Task brief – The records below must be written out exactly, with every picture left behind.
"""
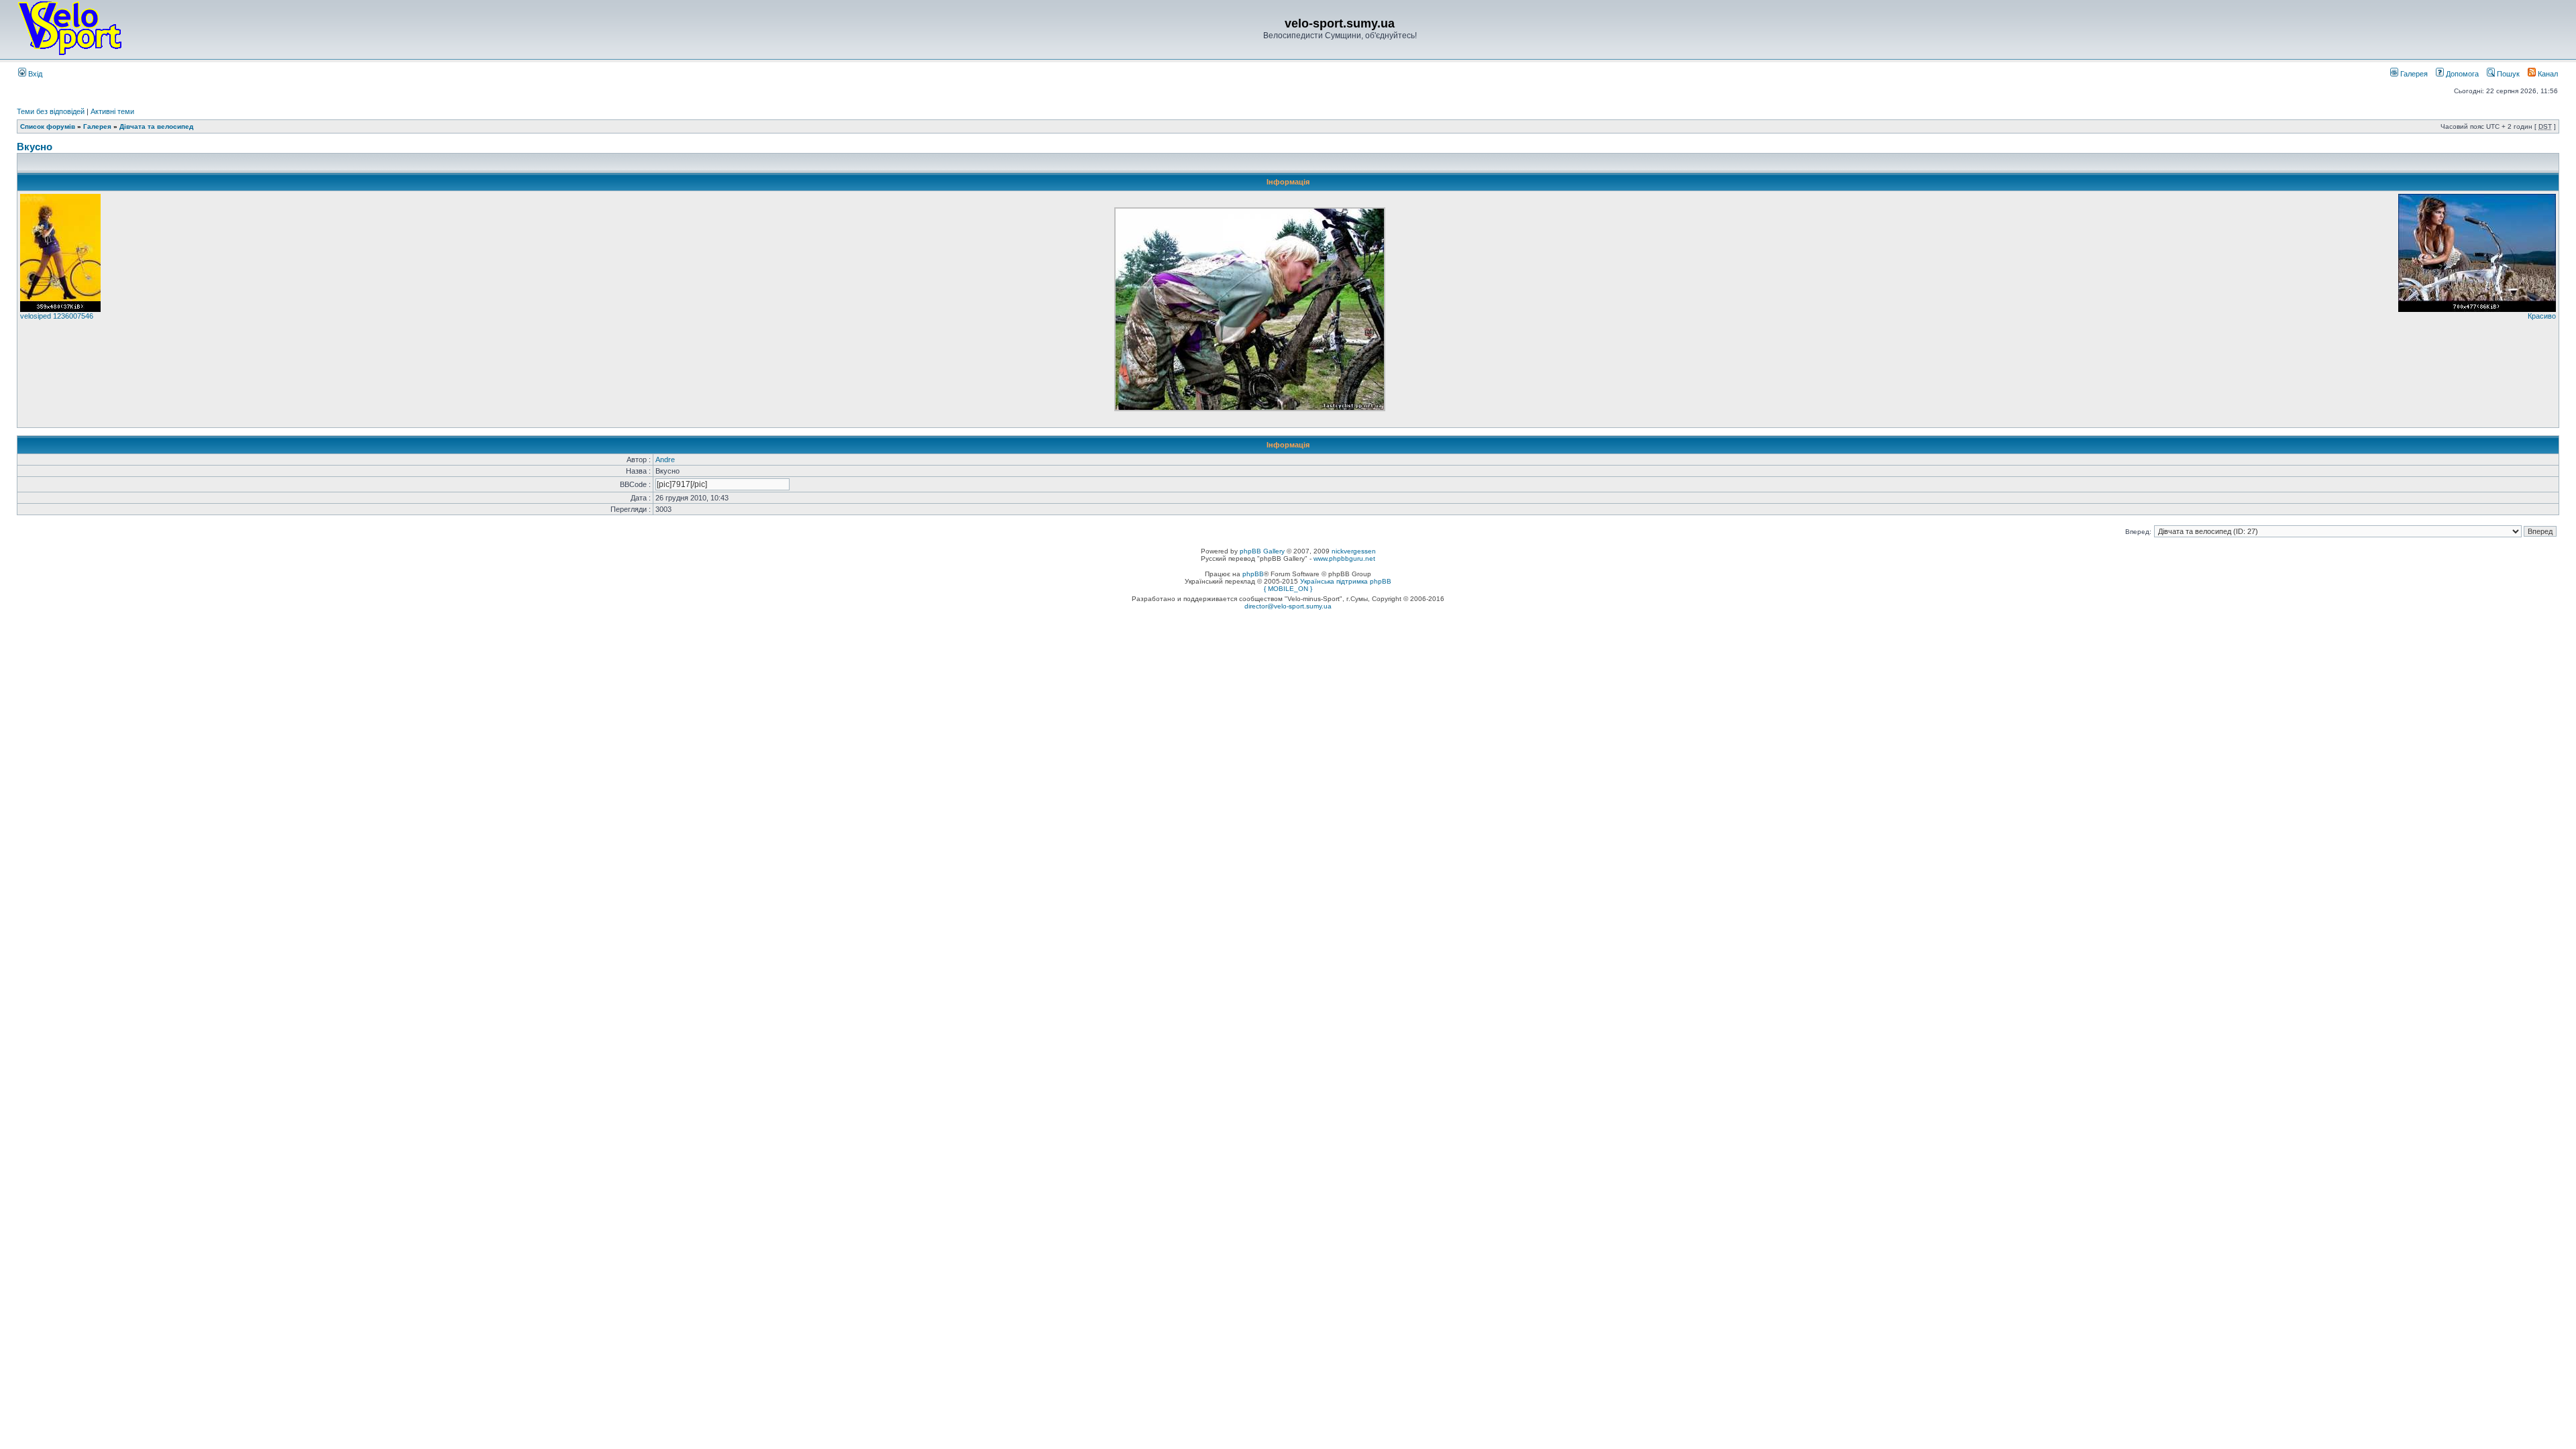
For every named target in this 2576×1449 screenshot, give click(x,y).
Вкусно (34, 146)
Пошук (2507, 74)
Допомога (2461, 74)
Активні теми (112, 111)
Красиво (2542, 316)
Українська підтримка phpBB (1345, 581)
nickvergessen (1354, 551)
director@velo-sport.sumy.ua (1288, 606)
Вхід (34, 74)
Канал (2547, 74)
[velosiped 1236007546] (60, 309)
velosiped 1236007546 (56, 316)
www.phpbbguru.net (1344, 558)
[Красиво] (2477, 309)
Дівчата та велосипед (156, 126)
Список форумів (47, 126)
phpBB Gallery (1262, 551)
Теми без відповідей (51, 111)
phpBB (1253, 574)
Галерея (2413, 74)
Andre (665, 459)
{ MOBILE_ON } (1288, 588)
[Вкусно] (1249, 409)
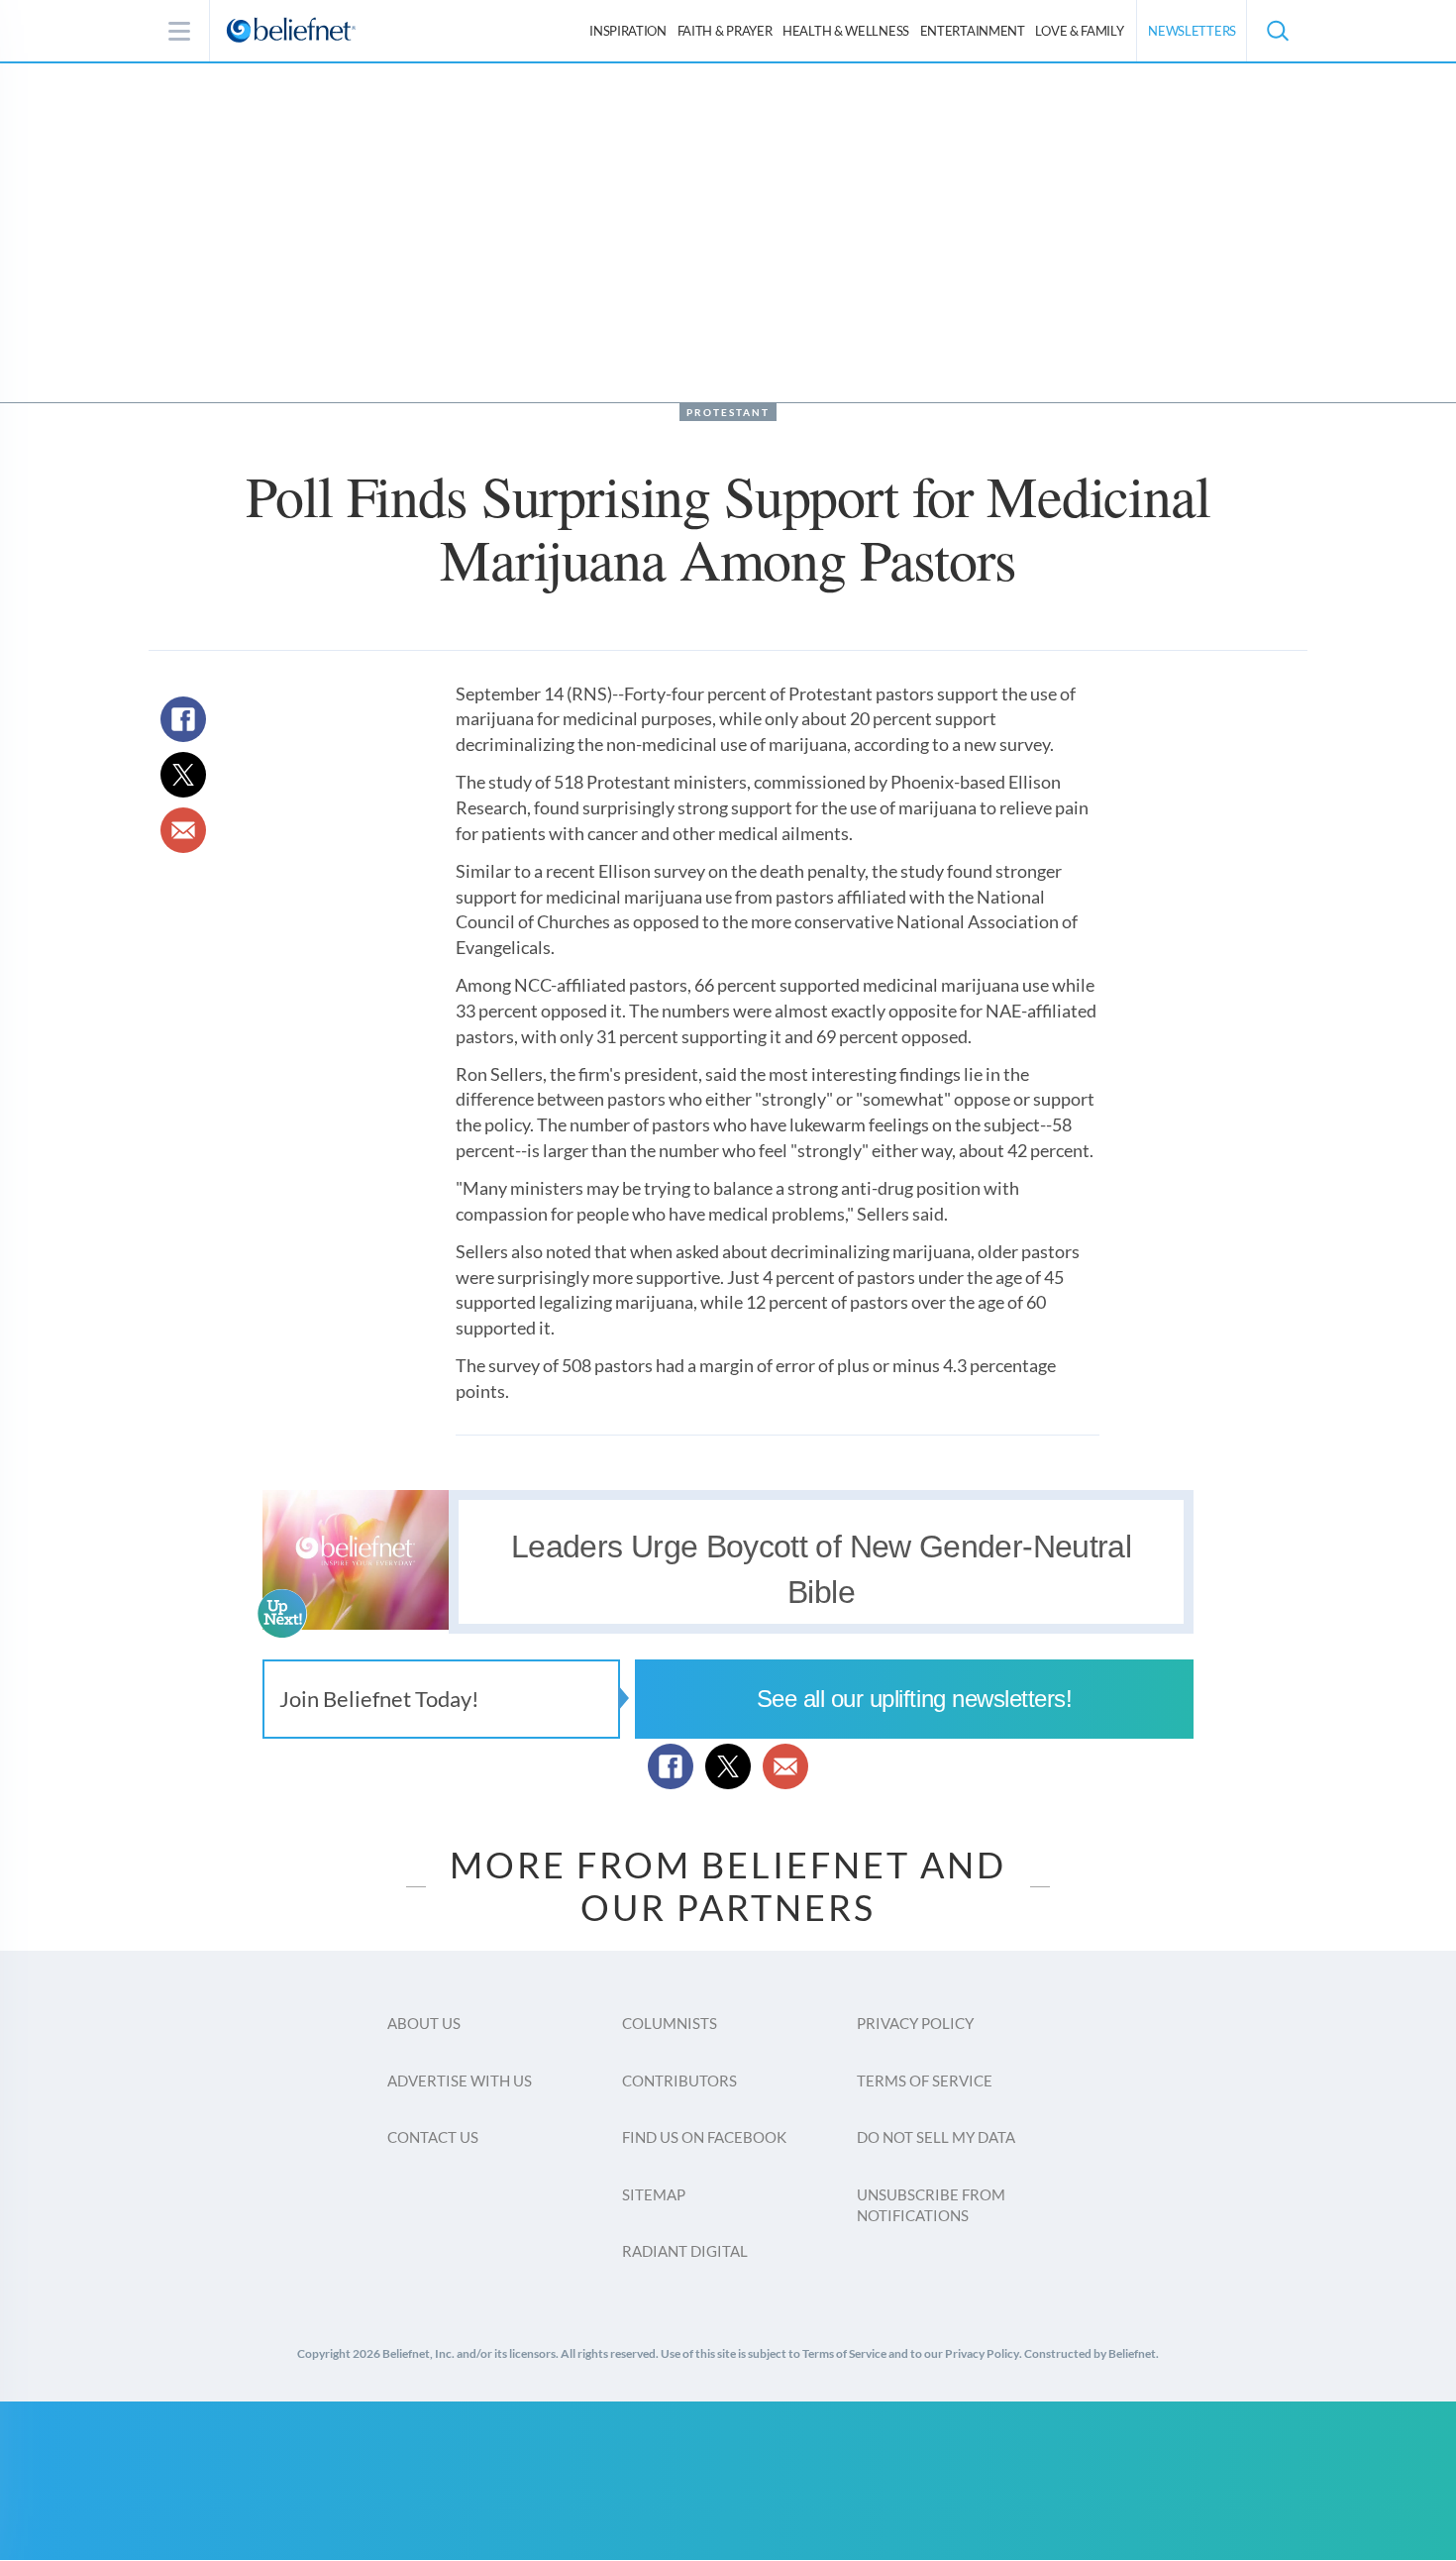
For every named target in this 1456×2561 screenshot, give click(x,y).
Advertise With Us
"""
Solution for this exercise –
For every named target in this 2576×1449 screenshot, give click(x,y).
Вкусно (34, 146)
Пошук (2507, 74)
Допомога (2461, 74)
Активні теми (112, 111)
Красиво (2542, 316)
Українська підтримка phpBB (1345, 581)
nickvergessen (1354, 551)
director@velo-sport.sumy.ua (1288, 606)
Вхід (34, 74)
Канал (2547, 74)
[velosiped 1236007546] (60, 309)
velosiped 1236007546 (56, 316)
www.phpbbguru.net (1344, 558)
[Красиво] (2477, 309)
Дівчата та велосипед (156, 126)
Список форумів (47, 126)
phpBB Gallery (1262, 551)
Теми без відповідей (51, 111)
phpBB (1253, 574)
Галерея (2413, 74)
Andre (665, 459)
{ MOBILE_ON } (1288, 588)
[Вкусно] (1249, 409)
For every named target in this 1456×2561 screenshot, give click(x,y).
Advertise With Us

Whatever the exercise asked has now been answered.